BREAKINGNEWS.CO.ID - Entah kebetulan atau memang sudah menjadi tradisi, klub yang menjuarai Piala Presiden selalu gagal mempertahankan gelar. Bukti nyata dan teraktual adalah Persija Jakarta. Juara Piala Presiden 2018 itu dipastikan gagal mengulangi kedigdayaanya pada Piala Presiden 2019. Macan Kemayoran telah tersingkir di babak perempat final usai kalah lewat adu penalti dari Kalteng Putra di Stadion Patriot Chandrabaga, Bekasi, Kamis (28/3/2019).

Sejak drawing 8 besar Piala Presiden 2019, Persija jauh lebih diunggulkan atas Kalteng Putra. Namun, spekulasi itu terbantahkan, Laskar Isen Mulang justru tampil diluar dugaan. Persija dibuat frustasi pada 45 menit babak pertama berjalan. Sejumlah peluang berhasil diciptakan oleh Bruno Matos dan kolega, namun tak membuahkan hasil.

Aksi Diogo Campos saat berduel dengan pemain Persija
(Foto: Nick Hanoatubun/Breakingnews.co.id)

Bahkan, Persija sempat tertinggal lebih dulu pada babak kedua, tepatnya menit ke-56. Pattrick Wanggai sukses mengoyak gawang Shahar Ginanjar. Gol itu sempat menimbulkan pertanyaan banyak pihak, khususnya pelatih dan manajemen Persija. Pasalnya, gol tersebut berbau pelanggaran karena Wanggai dianggap menceploskan bola melalui tangannya. Akan tetapi, penglihatan wasit Thoriq Munir Alkatiri berbeda dan menggap sah gol tersebut.

Selebrasi Bruno Matos usai menyamakan kedudukan
(Foto:Dok.Nick Hanoatubun/Breakingnews.co.id)

Harapan Persija sempat muncul setelah pada menit ke-76 Bruno Matos berhasil menyamakan kedudukan. Pada sisa waktu yang ada, Persija dan Kalteng Putra gagal menceploskan gol tambahan. Pertadingan pun langsung diteruskan adu penalti tanpa perpanjangan waktu. Petaka Persija terjadi pada babak tos-tosan, tiga dari lima penendang yang dipilih Ivan Kolev gagal melakukan tugasnya dengan baik. Sebaliknya, Kalteng Putra hanya dua kali gagal. Alhasil, pertandingan berkesudahan 4-3 untuk kemenangan Kalteng Putra.
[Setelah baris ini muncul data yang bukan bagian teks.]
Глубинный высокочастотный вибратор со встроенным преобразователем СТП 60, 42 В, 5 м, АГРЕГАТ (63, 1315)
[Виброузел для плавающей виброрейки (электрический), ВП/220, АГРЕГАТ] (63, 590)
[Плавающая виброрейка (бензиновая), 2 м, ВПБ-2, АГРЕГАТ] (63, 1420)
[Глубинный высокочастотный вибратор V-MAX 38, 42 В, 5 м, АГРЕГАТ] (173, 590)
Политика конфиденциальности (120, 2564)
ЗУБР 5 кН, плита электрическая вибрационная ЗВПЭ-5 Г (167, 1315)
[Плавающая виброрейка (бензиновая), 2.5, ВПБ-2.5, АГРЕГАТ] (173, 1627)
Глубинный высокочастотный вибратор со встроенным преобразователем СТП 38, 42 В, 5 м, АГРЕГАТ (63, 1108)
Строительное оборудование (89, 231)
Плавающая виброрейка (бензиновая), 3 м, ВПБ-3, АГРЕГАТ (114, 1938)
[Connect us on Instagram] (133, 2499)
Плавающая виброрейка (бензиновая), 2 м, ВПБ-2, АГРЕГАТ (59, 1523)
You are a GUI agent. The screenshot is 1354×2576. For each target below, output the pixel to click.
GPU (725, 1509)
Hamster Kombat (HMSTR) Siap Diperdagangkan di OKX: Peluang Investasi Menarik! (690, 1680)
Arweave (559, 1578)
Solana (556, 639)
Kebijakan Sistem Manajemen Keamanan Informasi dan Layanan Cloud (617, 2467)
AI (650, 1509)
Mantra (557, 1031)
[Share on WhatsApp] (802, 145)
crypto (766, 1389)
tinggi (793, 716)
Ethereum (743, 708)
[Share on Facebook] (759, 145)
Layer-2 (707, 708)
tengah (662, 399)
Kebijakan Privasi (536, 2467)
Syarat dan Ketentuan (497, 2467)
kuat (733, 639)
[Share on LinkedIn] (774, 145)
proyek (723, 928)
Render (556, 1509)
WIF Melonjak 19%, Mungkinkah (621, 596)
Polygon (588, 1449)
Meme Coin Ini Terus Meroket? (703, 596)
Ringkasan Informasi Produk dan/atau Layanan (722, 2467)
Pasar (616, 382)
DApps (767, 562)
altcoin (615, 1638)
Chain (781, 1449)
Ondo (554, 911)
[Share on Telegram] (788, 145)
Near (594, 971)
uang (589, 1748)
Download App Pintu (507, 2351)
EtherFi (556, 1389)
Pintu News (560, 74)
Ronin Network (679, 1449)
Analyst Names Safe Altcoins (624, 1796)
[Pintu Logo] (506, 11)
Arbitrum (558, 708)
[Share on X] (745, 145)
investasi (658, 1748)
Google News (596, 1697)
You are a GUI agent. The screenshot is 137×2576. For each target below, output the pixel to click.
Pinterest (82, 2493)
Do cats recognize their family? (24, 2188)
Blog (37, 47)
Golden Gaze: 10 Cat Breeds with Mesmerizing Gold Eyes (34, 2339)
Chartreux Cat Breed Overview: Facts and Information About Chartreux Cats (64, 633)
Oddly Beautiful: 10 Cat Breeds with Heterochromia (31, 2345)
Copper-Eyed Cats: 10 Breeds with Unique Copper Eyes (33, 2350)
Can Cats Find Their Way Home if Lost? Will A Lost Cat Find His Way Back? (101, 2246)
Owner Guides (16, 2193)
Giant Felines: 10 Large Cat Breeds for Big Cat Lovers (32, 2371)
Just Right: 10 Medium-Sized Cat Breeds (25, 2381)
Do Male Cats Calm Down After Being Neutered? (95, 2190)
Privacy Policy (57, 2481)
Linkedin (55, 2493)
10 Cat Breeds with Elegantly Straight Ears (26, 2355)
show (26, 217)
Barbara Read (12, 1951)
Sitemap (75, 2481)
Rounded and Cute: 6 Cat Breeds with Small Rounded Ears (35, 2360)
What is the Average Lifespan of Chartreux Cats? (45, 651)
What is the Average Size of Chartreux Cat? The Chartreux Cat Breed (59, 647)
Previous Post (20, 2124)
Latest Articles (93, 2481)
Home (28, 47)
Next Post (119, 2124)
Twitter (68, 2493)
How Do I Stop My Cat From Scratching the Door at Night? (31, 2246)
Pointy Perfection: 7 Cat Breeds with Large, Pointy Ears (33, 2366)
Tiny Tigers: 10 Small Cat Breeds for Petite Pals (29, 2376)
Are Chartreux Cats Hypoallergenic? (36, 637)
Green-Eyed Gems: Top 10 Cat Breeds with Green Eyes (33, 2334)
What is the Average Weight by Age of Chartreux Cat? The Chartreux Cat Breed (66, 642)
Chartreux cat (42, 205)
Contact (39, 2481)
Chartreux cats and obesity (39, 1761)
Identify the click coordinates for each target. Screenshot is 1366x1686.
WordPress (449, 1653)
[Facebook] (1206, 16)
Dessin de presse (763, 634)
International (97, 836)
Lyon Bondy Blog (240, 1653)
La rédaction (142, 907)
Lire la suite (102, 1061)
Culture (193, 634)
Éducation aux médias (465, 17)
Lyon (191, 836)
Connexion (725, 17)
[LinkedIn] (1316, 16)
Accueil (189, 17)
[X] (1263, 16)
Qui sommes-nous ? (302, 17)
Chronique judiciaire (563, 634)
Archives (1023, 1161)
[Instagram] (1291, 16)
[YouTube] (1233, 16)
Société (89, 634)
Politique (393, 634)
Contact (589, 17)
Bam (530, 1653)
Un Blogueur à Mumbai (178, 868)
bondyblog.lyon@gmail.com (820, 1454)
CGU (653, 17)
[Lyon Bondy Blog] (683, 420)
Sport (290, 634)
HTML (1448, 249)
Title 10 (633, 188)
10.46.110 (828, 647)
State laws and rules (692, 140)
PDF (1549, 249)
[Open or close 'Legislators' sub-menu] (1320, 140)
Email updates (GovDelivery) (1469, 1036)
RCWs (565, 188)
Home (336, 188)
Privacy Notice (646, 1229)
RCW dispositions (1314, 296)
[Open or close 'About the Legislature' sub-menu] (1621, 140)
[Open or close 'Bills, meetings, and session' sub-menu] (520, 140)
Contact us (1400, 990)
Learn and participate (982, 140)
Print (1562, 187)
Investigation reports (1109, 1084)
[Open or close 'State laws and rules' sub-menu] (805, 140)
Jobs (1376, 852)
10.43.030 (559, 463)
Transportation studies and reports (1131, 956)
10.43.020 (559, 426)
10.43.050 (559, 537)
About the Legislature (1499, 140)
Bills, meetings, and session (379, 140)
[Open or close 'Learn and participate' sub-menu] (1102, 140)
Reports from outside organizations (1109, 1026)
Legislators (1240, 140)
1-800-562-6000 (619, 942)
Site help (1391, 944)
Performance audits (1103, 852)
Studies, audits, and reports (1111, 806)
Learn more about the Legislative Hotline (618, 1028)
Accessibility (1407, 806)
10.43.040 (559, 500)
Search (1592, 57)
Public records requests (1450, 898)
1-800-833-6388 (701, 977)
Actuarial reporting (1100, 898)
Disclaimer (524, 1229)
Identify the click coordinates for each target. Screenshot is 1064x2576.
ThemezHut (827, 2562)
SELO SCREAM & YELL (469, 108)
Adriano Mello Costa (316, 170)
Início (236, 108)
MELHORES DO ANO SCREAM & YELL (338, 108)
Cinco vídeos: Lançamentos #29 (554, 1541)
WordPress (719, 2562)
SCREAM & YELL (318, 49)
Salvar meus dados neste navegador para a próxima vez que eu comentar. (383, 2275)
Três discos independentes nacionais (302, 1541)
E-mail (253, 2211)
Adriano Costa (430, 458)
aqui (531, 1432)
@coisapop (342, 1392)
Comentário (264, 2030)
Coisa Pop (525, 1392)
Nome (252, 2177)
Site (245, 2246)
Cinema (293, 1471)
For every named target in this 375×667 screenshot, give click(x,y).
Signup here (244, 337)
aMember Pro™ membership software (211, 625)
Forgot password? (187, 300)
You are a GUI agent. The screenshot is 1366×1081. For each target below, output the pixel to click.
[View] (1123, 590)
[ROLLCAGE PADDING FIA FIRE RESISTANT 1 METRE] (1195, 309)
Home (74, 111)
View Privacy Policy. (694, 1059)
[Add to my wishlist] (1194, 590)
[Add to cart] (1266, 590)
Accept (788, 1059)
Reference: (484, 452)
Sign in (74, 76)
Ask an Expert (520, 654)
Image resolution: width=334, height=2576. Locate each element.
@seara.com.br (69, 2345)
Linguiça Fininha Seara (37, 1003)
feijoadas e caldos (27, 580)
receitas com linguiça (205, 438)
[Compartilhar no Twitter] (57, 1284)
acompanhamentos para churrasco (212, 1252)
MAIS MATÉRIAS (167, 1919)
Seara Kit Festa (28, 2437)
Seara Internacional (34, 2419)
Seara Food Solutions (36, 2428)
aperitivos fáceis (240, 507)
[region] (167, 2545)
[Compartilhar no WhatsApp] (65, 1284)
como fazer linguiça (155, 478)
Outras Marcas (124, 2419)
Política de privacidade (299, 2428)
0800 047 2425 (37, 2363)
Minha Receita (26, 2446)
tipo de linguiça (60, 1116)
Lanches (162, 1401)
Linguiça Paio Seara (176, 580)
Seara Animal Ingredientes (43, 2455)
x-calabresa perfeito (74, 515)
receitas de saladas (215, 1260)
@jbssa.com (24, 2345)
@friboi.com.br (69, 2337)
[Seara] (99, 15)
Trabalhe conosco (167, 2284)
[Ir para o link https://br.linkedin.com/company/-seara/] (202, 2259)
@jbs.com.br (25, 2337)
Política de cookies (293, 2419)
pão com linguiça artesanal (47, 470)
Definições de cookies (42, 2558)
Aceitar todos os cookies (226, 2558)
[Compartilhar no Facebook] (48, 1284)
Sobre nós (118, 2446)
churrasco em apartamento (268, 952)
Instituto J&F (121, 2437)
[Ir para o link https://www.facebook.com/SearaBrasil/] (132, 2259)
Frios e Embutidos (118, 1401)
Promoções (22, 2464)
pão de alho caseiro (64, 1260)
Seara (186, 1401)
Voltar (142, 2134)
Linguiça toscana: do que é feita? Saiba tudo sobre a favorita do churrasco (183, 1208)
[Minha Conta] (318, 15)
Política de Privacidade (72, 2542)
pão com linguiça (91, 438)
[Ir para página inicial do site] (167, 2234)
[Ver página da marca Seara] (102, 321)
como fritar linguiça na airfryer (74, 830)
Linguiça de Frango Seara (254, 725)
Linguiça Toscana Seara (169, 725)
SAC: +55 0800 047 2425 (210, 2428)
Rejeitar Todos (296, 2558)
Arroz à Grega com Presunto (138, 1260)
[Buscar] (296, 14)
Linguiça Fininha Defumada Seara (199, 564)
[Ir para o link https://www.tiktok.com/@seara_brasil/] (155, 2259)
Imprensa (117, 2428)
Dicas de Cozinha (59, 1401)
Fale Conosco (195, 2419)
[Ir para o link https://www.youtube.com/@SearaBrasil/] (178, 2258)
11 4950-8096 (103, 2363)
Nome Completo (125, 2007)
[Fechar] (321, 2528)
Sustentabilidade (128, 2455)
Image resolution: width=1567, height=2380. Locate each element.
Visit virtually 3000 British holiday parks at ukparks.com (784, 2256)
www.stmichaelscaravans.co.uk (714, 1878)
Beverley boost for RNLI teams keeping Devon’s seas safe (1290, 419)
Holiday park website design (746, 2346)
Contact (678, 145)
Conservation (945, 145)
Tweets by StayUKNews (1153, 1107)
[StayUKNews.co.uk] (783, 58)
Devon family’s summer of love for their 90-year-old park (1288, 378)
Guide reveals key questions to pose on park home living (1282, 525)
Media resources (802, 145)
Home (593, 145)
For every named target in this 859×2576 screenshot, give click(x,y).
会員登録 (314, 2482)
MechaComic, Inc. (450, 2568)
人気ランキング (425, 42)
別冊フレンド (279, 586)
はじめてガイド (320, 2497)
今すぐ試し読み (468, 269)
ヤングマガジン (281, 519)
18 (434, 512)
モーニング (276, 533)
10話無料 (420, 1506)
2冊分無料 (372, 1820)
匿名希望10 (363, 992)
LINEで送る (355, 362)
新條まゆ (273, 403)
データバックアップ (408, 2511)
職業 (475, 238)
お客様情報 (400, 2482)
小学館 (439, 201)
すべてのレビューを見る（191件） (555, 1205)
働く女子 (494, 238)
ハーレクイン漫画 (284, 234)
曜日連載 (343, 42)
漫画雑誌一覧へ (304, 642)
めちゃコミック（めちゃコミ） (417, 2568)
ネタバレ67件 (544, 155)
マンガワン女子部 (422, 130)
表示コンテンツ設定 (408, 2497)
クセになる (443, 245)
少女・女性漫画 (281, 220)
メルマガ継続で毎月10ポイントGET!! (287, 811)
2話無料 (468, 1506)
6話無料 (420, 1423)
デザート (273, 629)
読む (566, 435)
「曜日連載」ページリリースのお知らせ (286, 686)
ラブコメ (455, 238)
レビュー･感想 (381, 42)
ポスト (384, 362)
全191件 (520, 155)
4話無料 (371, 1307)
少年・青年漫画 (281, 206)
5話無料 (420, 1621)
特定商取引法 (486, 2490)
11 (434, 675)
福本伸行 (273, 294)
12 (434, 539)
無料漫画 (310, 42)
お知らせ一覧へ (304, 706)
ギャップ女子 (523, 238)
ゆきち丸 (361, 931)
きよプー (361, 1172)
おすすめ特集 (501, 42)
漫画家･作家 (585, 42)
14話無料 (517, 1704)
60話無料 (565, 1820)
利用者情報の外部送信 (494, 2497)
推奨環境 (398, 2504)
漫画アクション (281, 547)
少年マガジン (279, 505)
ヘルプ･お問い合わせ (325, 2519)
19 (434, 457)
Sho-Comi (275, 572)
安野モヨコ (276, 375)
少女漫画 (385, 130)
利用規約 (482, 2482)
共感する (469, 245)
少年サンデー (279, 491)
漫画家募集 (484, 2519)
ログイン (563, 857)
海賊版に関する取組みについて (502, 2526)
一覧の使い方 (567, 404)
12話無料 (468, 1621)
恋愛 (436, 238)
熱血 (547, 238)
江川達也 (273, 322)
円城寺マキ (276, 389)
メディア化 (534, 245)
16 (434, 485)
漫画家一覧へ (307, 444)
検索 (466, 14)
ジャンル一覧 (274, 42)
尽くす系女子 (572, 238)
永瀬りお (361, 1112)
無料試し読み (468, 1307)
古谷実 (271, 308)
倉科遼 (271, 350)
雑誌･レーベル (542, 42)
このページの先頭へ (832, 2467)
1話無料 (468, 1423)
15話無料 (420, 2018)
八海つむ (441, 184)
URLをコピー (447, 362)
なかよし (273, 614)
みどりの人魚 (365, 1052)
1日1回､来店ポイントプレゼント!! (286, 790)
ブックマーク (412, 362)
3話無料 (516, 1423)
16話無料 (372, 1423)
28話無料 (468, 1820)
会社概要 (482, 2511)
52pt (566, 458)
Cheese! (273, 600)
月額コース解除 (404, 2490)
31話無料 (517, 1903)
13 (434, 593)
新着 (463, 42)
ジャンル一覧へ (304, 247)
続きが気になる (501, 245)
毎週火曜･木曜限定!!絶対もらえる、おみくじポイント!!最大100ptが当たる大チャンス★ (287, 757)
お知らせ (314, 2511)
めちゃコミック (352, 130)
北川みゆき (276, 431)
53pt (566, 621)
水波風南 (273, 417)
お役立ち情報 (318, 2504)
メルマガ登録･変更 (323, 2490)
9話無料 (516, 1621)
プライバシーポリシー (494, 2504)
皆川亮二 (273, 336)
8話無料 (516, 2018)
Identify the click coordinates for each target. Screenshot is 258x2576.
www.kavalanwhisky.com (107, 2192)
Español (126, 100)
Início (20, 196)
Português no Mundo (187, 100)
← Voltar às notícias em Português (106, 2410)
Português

Selebrasi Pattrick Wanggai (Dok.Nick Hanoatubun/Breakingnews.co.id)

Melihat ke belakang, Persija bukanlah tumbal yang pertama. Kegagalan mempertahankan gelar juara di Piala Presiden lebih dulu dialami Persib Bandung. Ketika itu, Maung Bandung yang menjadi kampiun edisi 2015 gagal mengulang kesuksesannya pada edisi Piala Presiden 2017. Gelar mereka harus beralih ke Arema FC yang pada babak final mengandaskan perlawan Borneo FC.

Setelah itu giliran Arema FC. Pada pagelaran ketiga Piala Presiden alias tahun 2018, Arema pun tumbang dan tak mampu melenggang ke partai final. Arema yang dipertemukan melawan Sriwijaya FC harus mengakhiri turnamen ini lebih dini. Singo Edan kalah dengan skor 3-1 pada laga yang digelar di Stadion Manahan. Juara pun berpindah ke tangan Persija yang pada partai final mengalahkan Bali United dengan skor 3-0. Kini, Persija pun harus merasakan apa yang telah dirasakan juara-juara Piala Presiden sebelumnya.